Dependent Origination and the Dual-Nature of the Japanese Aesthetic
by Railey, Jennifer McMaho
Eastern compositional guidelines are similar to those of modern art. There tends to be an “all over” quality rather than a specific formal focal point and supporting elements found in western formal composition. Pattern and rhythm are more emphasized in eastern composition. Patterns of straight lines with attention to the repetition of groupings an intervals as well as direction of lines also establish rhythm. Blending with a gradient can create beautiful patterns.
Simple Methods to Create an Eastern Composition,
•  Create a unit (your icon), vary its attributes and orientation, choose a version then repeat it equidistantly in one direction.
•  A row or column of repeated units can be grouped and used like a compound unit for repetition in another direction. The units are the positive shapes that automatically define the negative space in between. The negative space can be seen as shapes that carry equal weight in composition.. Try filling the background with a gradient to change the negative space.
A group of units can be cut and pasted a clipping mask that can be repeated to form a composition. To create fill that does not have gaps, the shape can be square, rectangular, rhomboidal or hexagonal. A square or rectangular clipped unit can be repeated or paired with another shape

To create a clipping mask, the masking object (the path that is in the shape of the mask) has to be in front of the objects that you want to mask. you select the masking object and the object you want to mask. Object>Clipping Mask>Make.

* **Material provided**:
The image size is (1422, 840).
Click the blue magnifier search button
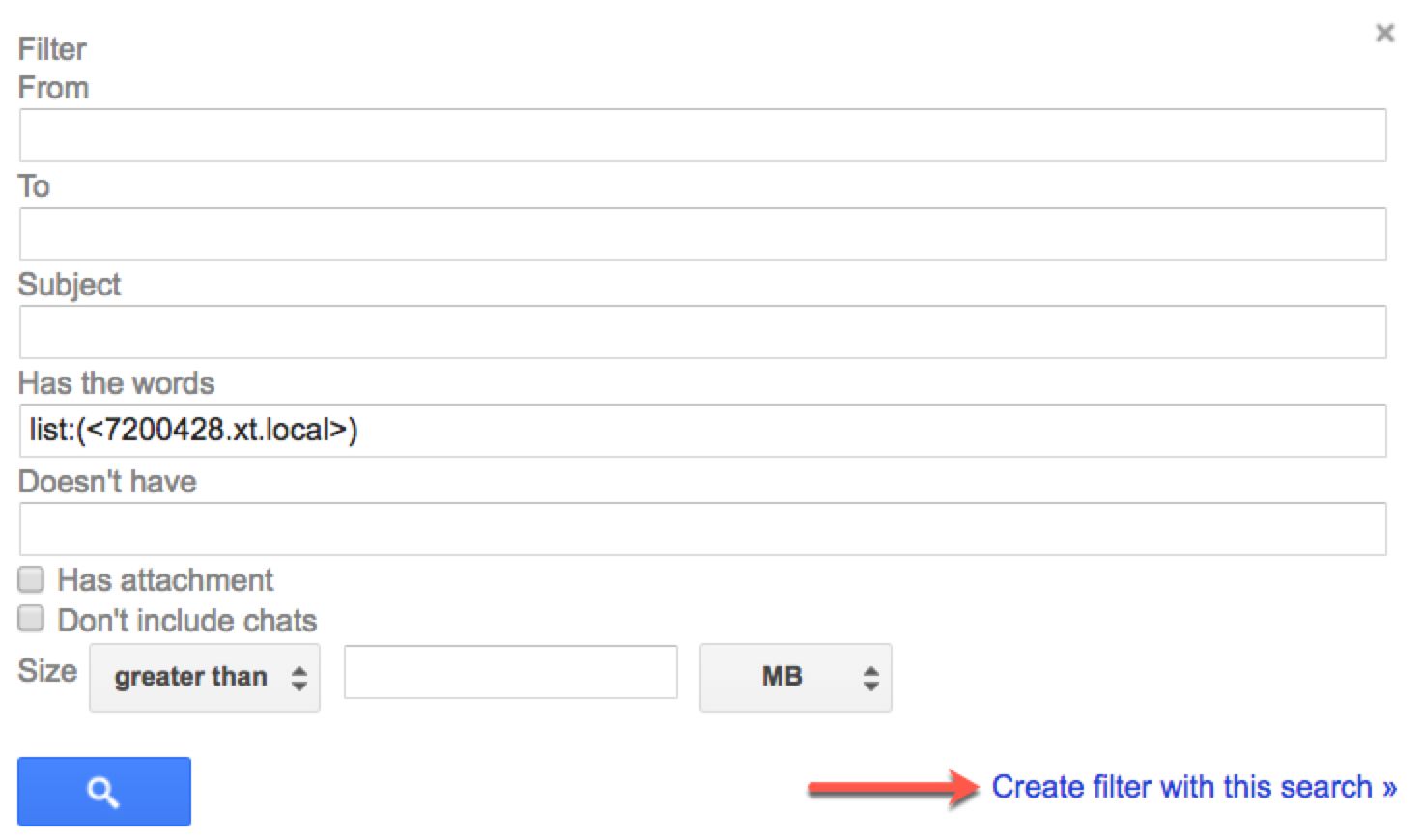(104, 792)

* **What you need to do**: Reproduce word for word the stretch of the Eastern composition text from "Simple Methods to" through "the negative space.".

* **Finished exercise**:
Simple Methods to Create an Eastern Composition,
•  Create a unit (your icon), vary its attributes and orientation, choose a version then repeat it equidistantly in one direction.
•  A row or column of repeated units can be grouped and used like a compound unit for repetition in another direction. The units are the positive shapes that automatically define the negative space in between. The negative space can be seen as shapes that carry equal weight in composition.. Try filling the background with a gradient to change the negative space.